Mental Health Disorders Linked To Shortened LIfespan Interview with:
Arif Khan, MD

Medical Director, Northwest Clinical Research Center
Adjunct Professor of Psychiatry
Duke University Medical Center

Christine Khan, Psychiatric Nurse
1951 – 152nd  Place NE
Northwest Clinical Research Center
Bellevue, WA 98007 What are the main findings of your study?
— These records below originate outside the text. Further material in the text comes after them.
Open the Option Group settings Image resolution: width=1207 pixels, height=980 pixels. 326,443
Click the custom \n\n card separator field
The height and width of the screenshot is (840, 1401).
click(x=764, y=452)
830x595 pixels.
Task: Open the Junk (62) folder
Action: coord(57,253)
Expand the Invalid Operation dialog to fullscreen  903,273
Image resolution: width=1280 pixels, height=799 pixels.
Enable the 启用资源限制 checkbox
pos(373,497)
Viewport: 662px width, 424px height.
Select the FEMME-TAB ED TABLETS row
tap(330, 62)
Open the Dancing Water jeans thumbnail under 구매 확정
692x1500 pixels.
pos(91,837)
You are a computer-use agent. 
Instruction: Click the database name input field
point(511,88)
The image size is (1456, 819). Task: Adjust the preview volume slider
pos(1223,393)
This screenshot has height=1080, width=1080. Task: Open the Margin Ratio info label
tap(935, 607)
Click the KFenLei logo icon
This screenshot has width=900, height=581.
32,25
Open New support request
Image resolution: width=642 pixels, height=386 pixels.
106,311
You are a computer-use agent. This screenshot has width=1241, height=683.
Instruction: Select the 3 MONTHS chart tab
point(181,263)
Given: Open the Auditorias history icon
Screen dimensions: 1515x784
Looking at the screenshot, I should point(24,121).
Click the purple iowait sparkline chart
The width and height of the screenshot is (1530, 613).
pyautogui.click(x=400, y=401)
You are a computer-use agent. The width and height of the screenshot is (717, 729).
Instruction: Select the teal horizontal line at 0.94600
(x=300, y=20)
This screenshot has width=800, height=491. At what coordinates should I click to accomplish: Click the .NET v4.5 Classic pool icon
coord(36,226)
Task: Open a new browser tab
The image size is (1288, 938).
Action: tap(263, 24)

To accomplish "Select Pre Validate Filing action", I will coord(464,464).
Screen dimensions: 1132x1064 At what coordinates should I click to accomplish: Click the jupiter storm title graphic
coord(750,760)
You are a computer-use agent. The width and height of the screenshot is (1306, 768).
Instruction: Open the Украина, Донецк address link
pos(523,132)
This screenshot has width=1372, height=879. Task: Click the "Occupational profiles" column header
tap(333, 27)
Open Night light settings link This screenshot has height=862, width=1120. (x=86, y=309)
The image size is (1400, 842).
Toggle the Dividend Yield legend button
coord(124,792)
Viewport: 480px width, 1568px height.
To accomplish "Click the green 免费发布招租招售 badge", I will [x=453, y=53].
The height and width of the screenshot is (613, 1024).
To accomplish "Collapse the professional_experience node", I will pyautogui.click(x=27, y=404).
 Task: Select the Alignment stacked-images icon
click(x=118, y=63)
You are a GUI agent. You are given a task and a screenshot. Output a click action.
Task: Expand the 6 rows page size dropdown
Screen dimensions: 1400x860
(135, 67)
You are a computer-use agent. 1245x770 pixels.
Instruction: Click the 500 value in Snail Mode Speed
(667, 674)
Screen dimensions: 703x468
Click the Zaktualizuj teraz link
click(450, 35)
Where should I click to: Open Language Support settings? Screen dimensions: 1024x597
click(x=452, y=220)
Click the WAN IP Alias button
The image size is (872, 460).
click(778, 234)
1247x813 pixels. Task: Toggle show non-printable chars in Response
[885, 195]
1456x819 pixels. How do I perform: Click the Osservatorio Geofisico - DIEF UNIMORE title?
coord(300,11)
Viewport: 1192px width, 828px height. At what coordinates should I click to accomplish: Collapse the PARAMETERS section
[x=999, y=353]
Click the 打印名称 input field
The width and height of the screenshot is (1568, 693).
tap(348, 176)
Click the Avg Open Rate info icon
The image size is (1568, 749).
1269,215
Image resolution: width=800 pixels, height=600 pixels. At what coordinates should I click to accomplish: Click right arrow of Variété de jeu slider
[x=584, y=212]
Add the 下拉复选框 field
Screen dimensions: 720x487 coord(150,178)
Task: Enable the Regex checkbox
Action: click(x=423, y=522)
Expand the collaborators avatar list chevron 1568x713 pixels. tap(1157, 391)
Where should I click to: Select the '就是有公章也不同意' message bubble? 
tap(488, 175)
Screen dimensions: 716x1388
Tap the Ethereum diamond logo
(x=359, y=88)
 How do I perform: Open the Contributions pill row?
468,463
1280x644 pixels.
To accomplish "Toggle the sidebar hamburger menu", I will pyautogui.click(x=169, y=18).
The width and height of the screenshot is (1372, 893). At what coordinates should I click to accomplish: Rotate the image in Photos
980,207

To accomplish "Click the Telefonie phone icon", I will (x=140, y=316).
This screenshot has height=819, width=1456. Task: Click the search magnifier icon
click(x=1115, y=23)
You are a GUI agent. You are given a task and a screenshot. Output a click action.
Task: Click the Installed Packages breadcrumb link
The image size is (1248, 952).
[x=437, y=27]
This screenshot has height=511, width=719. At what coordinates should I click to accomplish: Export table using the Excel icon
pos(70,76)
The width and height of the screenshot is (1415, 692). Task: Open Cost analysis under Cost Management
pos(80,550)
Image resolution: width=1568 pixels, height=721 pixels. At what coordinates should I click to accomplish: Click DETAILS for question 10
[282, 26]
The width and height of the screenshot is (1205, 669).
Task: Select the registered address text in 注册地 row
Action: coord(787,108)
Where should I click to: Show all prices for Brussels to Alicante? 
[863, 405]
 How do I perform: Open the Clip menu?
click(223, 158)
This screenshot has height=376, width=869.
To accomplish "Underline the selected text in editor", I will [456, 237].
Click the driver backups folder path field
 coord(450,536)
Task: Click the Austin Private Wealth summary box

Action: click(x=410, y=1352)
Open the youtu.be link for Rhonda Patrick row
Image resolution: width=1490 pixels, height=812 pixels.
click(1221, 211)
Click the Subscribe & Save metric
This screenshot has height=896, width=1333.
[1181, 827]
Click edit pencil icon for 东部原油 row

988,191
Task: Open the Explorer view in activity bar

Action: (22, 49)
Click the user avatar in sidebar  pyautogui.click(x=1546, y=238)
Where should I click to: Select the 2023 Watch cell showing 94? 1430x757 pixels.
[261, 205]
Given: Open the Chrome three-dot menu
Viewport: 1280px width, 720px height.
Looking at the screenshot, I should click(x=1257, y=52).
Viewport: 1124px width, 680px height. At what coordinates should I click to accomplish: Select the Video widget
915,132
  1. The original idea set in early 20th century that psychiatric patients discharged from mental hospitals had a shortened life span or faced early death was supported by this analysis of psychiatric patients participating in research trials for new medications.  There was no increased risk of early death or shortened life span for participating in these research clinical trials. 
  2. Life span shortening or increased risk of early death is highest among patients with schizophrenia, followed by patients with major mood disorders such as Bipolar Mood Disorder and Major Depression.
  3. Such a decrease in life span or increased risk of early death not seen among patients with anxiety disorders and adult ADHD.
  4. 40% of increased early death risk was due to suicide among patients with schizophrenia and major mood disorders.
  5. Even after taking out the risk associated with suicide, the increased early death risk or shortened life span was two-fold or higher among patients with schizophrenia and major mood disorders compared to general population and mostly due to heart attacks and strokes and similar illnesses.
  6. This shortening of life span or an increase in early death could not be fully accounted for by poor medical care or ongoing severe medical illnesses as such patients were not included in these research trials and good quality medical care was provided during trial participation.
  7. There was definite evidence that treatment with medication compared to the placebo or ‘sugar pill’, if anything mitigated this risk of early death or shortened life span, although the reason for such finding is unknown at present.  The only exception was the class of medications such as Elavil and Tofranil which are not commonly used nowadays.
  8. Lastly, it is likely that psychiatric illnesses are associated with inherent risk of brain, heart and other organ abnormalities and thus carry serious risk of early death such as the risk seen in patients with high blood pressure or high cholesterol.


Khan A, Faucett J, Morrison S, Brown WA. Comparative Mortality Risk in Adult Patients With Schizophrenia, Depression, Bipolar Disorder, Anxiety Disorders, and Attention-Deficit/Hyperactivity Disorder Participating in Psychopharmacology Clinical Trials. JAMA Psychiatry. 2013;():-. doi:10.1001/jamapsychiatry.2013.149.